EXTRACTED TEXT
<<<<

We feature each week Nicholas Reid's reviews and comments on new and recent books.
“THE DOLL-MASTER and other tales of terror”
by Joyce Carol Oates (Mysterious Press / Head of Zeus – Harper/Collins, $NZ24:99)
Recently
I read a profile of the American novelist and short-story writer Joyce Carol
Oates (born 1938). It began by saying that, when reviewers deal with her, they
always have to admit that they have read only a fraction of her work. There is
a reason for this. Since the early 1960s, Oates has produced over 90 books,
including fifty novels. She averages nearly two books a year and it would take a
couple of years to read her complete works.
Her productivity
drives some people wild.
The late
neurotic and insecure scribbler Gore Vidal, who spent his public life posing as
a world-weary patrician, was big on bitchy one-liners and put-downs. The story
goes that when asked what the three most dispiriting words in the English
language were, he replied “Joyce Carol Oates”.
For those who have read none of her work, this is a good enough excuse to
ignore her. For myself, I have, like most people, read only a few of her books,
but at the very least I have found them entertaining, even if they do sometimes
go on a bit. (Find elsewhere on this blog reviews of Joyce Carol Oates’ Gothic
vampire novel The Accursed and her
short-story collection Black Dahlia& White Rose).
Oates’
latest production The Doll-Master and
other tales of terror comprises six longish short stories (all about forty
or fifty pages in length). All are more or less in the thriller or suspense mode,
though I think it’s stretching it a bit to call then “tales of terror”. I would
say that only one of them really terrified me. The rest gave a slight frisson of impending doom, but no real
terror. All were previously published in magazines, as is the way with Oates’
story collections, with fully half of them first appearing in the venerable Ellery Queen Mystery Magazine.
The title story “The Doll-Master” is told in the first-person by Robbie who, when
he was a little boy, was separated from the little girl he liked who owned a
doll. Robbie became obsessed with dolls, hiding his obsession from his macho
father who wanted him to play with action men. The story develops with his
collecting and hiding dolls he has found, until he is of college student age. His
voice is the voice of a psychopath. This is creepy up to a point, but regrettably,
the story comes to a punch-line which reveals too much and shows much of the
story to have been trickery at the reader’s expense. I am surprised that it is
the weakest entry that gives the volume its title.

>>>>

PROBLEM DESCRIPTION
According to the book review above, how many stories make up "The Doll-Master and other tales of terror," and about how long is each one?

SUPPLIED DATA
<<<<

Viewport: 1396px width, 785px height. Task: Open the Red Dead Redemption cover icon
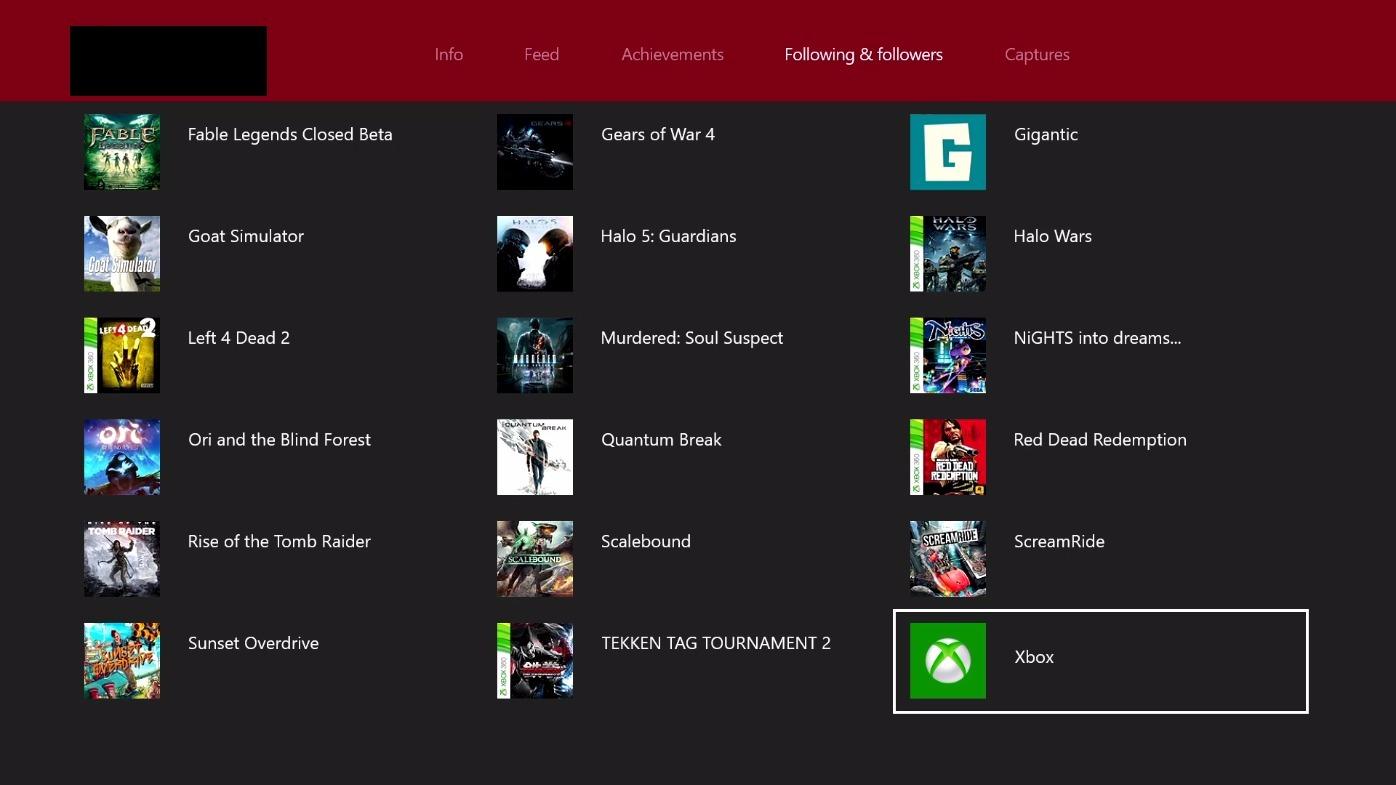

>>>>

ANSWER TO THE TASK
Six stories, each about forty or fifty pages long.